De raadsman van de betrokkene heeft betoogd dat niet voldaan is aan de wettelijke criteria voor het verlenen van een machtiging tot voortzetting van de inbewaringstelling, omdat er geen onmiddellijk dreigend gevaar aanwezig is. De afdelingsarts heeft daarentegen geconcludeerd dat er mogelijk sprake is van een psychiatrische stoornis en dat er een vermoeden van suïcidaliteit bestaat, maar dat het onduidelijk is of er nog steeds acuut gevaar is. De rechtbank heeft echter geoordeeld dat de eerdere suïcidale uitlatingen van de betrokkene onvoldoende onderbouwd zijn om te concluderen dat er sprake is van acuut dreigend gevaar.

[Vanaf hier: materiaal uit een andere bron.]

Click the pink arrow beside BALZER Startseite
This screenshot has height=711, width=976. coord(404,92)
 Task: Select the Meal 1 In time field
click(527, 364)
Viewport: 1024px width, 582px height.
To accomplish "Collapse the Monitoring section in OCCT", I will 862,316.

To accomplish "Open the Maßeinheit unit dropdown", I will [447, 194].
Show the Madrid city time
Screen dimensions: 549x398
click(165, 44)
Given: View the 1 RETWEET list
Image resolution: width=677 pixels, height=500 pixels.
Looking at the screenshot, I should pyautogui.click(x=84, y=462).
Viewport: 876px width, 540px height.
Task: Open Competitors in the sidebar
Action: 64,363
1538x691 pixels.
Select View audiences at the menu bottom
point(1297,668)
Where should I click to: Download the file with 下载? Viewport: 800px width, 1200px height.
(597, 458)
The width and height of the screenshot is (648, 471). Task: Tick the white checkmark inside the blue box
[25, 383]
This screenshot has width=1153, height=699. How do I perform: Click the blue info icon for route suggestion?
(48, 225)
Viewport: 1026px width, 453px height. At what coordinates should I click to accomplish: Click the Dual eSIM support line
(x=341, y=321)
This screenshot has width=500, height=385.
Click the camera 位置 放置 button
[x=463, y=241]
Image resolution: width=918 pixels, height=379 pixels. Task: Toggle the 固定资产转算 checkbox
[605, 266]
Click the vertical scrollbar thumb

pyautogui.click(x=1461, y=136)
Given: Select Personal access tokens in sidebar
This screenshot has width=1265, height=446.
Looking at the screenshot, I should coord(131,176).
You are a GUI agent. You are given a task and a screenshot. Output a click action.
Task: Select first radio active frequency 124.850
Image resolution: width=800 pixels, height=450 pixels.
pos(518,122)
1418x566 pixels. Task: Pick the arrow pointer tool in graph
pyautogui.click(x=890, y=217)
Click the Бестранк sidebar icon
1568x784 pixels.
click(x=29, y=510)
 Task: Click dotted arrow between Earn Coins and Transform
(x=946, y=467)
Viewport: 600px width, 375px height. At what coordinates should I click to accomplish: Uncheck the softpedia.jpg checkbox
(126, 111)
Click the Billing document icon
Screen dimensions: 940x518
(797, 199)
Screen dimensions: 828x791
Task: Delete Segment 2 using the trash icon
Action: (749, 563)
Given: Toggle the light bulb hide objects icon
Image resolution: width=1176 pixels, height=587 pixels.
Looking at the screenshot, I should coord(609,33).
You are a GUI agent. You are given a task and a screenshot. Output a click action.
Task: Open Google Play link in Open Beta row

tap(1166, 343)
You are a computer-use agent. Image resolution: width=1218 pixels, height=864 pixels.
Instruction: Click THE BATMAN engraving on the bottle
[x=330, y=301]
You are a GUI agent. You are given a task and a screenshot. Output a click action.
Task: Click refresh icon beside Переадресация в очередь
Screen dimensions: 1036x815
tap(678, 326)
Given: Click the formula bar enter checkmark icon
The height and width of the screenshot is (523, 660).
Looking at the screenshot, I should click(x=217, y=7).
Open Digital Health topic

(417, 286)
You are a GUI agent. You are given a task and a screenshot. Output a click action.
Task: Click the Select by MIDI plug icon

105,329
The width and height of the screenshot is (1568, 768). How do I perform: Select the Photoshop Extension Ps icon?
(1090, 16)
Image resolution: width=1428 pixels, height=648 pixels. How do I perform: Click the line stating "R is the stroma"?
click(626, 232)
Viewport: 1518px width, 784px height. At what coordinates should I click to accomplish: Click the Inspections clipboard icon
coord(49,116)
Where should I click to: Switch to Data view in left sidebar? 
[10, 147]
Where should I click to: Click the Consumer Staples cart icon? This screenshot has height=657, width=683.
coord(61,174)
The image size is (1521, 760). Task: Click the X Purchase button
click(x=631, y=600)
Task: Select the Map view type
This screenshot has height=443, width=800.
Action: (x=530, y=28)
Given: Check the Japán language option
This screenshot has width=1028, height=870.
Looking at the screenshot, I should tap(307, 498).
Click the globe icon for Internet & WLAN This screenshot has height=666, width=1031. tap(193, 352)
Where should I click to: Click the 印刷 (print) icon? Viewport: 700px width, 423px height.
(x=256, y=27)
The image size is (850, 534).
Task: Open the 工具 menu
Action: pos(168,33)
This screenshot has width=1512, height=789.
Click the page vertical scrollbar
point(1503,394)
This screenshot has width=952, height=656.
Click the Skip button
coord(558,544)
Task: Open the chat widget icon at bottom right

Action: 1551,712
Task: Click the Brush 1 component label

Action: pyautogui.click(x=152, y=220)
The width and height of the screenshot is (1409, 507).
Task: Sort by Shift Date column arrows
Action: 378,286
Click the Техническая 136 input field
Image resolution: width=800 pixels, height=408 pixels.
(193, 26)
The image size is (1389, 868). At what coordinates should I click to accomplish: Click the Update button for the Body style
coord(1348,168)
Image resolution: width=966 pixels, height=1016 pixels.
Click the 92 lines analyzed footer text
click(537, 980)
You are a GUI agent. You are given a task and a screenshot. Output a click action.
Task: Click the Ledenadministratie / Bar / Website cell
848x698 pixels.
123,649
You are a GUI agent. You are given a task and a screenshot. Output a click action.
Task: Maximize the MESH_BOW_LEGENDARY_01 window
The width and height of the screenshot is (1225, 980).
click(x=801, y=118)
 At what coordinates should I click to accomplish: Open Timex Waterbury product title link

De rechtbank heeft uiteindelijk besloten het verzoek tot voortzetting van de inbewaringstelling af te wijzen, omdat er onvoldoende bewijs is dat de betrokkene een gevaar voor zichzelf of anderen vormt. De beslissing is genomen in het openbaar, met de rechter A.A.T. van Rens en griffier D. van Wijk aanwezig.